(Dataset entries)

+--

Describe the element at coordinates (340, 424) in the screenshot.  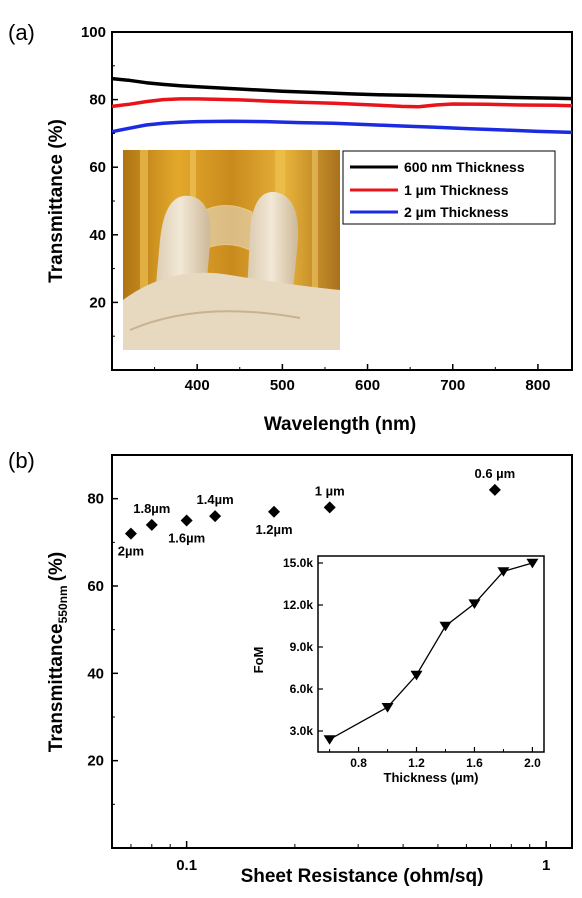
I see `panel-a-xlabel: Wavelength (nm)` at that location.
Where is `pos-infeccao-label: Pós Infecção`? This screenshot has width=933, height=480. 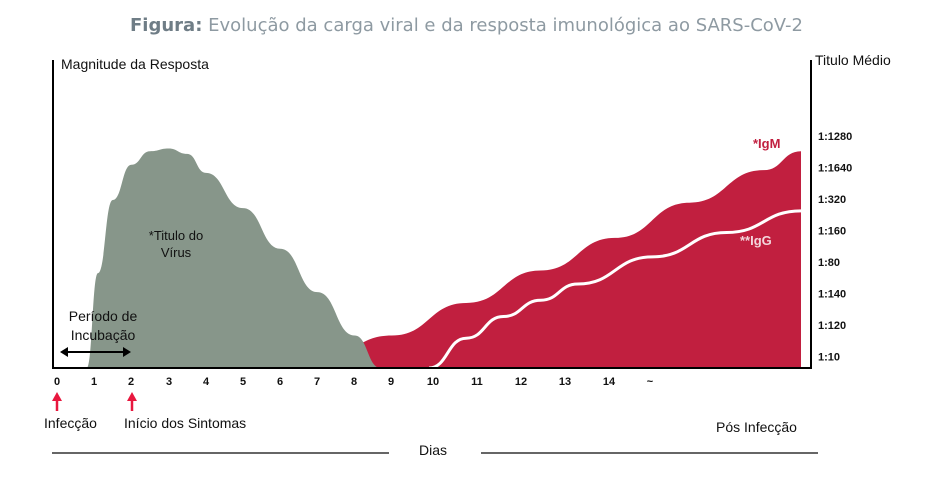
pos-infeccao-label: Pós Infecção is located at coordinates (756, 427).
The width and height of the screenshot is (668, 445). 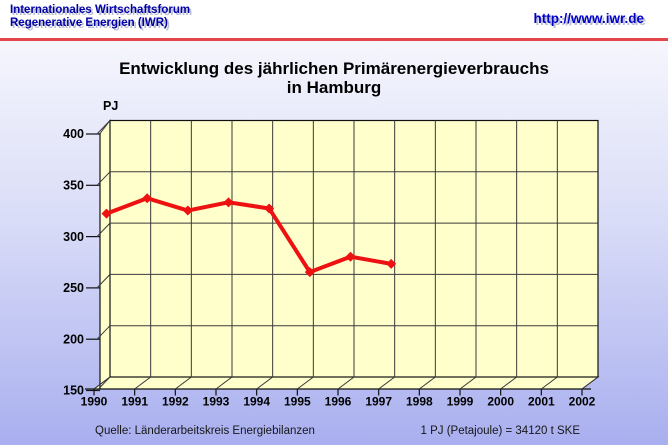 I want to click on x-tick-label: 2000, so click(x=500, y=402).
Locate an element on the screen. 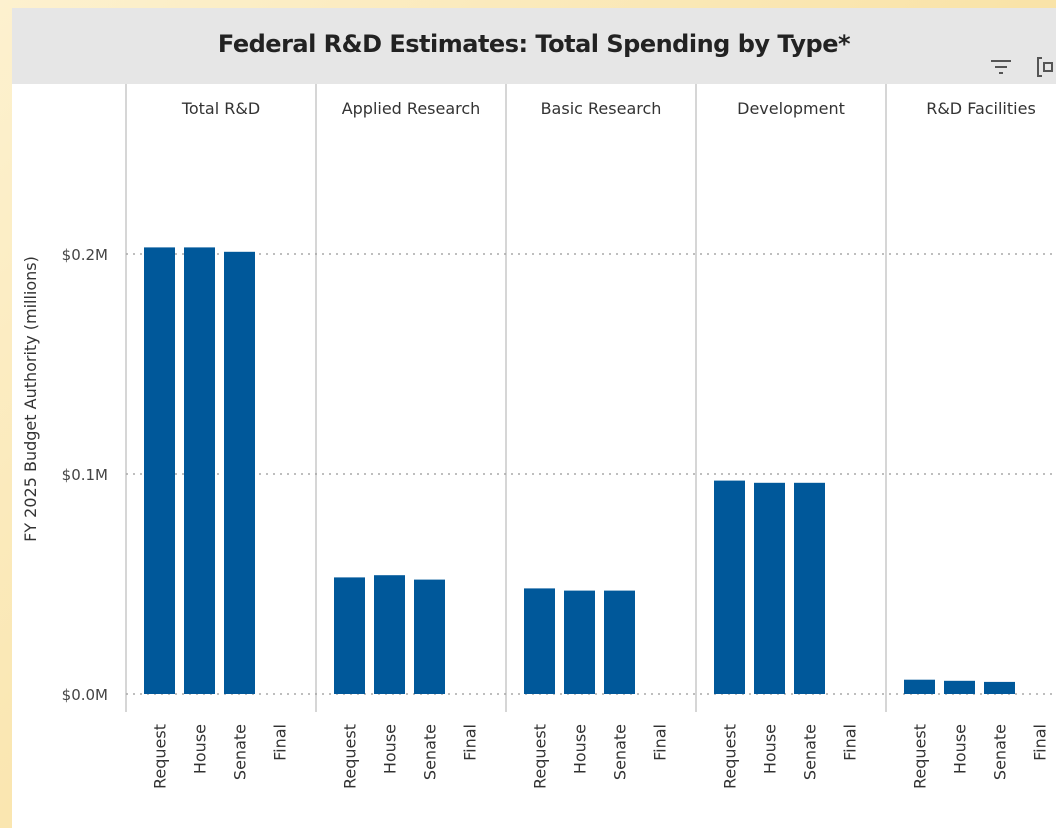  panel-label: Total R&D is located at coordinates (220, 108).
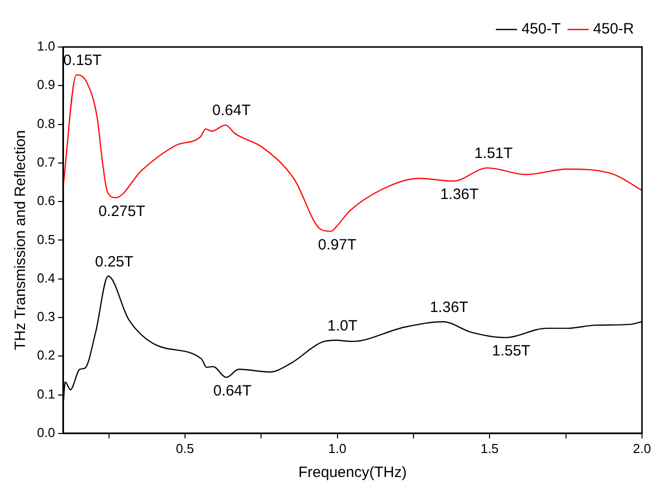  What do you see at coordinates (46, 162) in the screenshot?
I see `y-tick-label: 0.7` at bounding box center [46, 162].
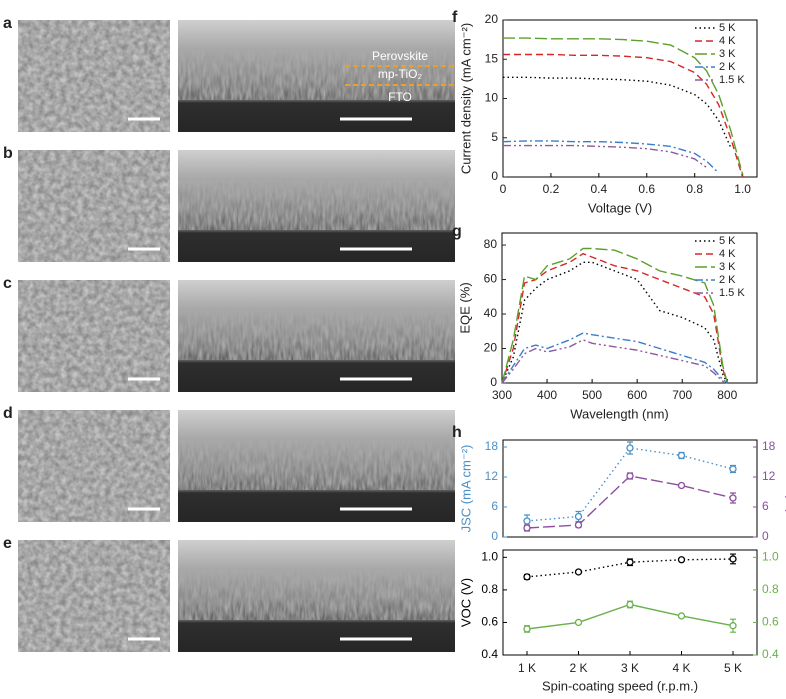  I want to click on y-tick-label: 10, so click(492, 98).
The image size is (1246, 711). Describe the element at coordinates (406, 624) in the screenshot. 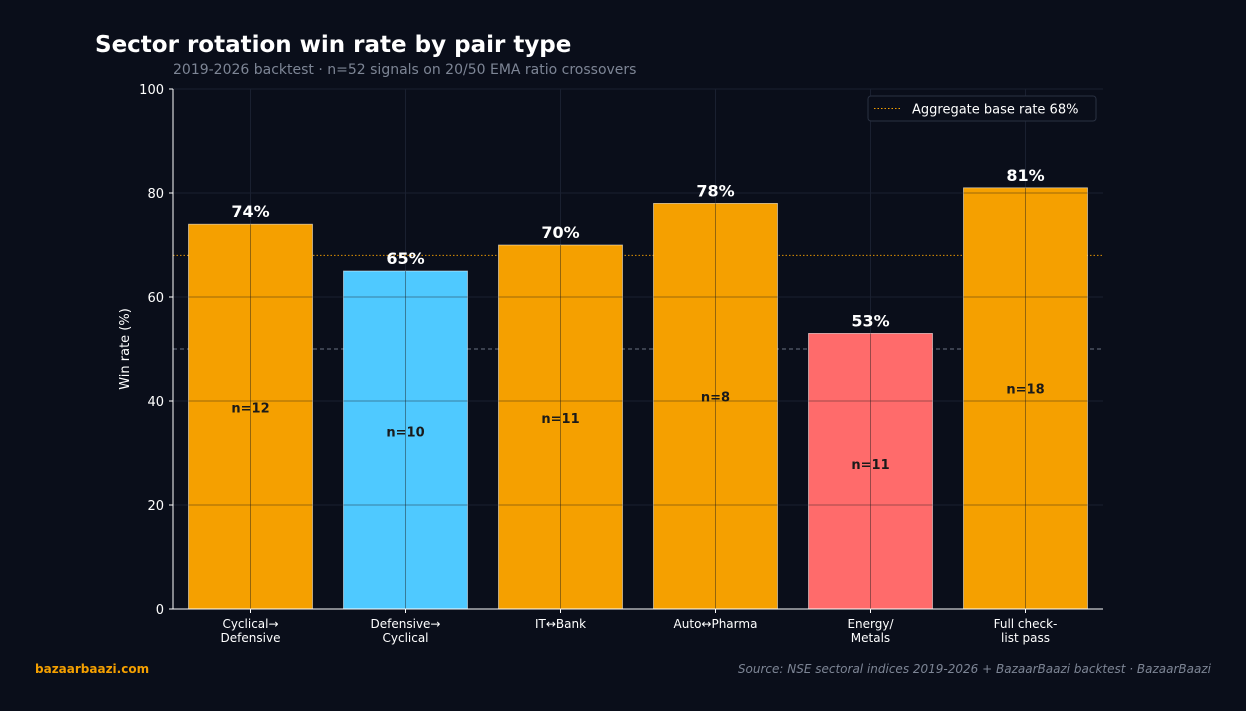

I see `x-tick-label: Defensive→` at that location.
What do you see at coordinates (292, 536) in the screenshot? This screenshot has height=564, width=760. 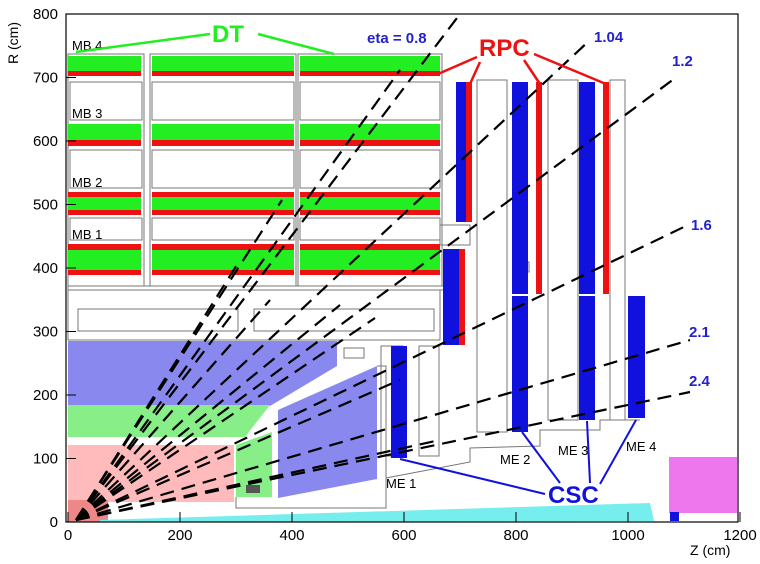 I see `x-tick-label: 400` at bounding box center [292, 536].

+--

**REQUIREMENT:** Rewrite the lines above with "screenshot" replaced by "image" and everything else unchanged, starting at the first line and stopping after the line that contains "pos-infeccao-label: Pós Infecção is". Omit the pictures from your output.

**YOUR RESPONSE:**
Describe the element at coordinates (340, 424) in the image.  
I see `panel-a-xlabel: Wavelength (nm)` at that location.
Where is `pos-infeccao-label: Pós Infecção`? This image has width=933, height=480. 
pos-infeccao-label: Pós Infecção is located at coordinates (756, 427).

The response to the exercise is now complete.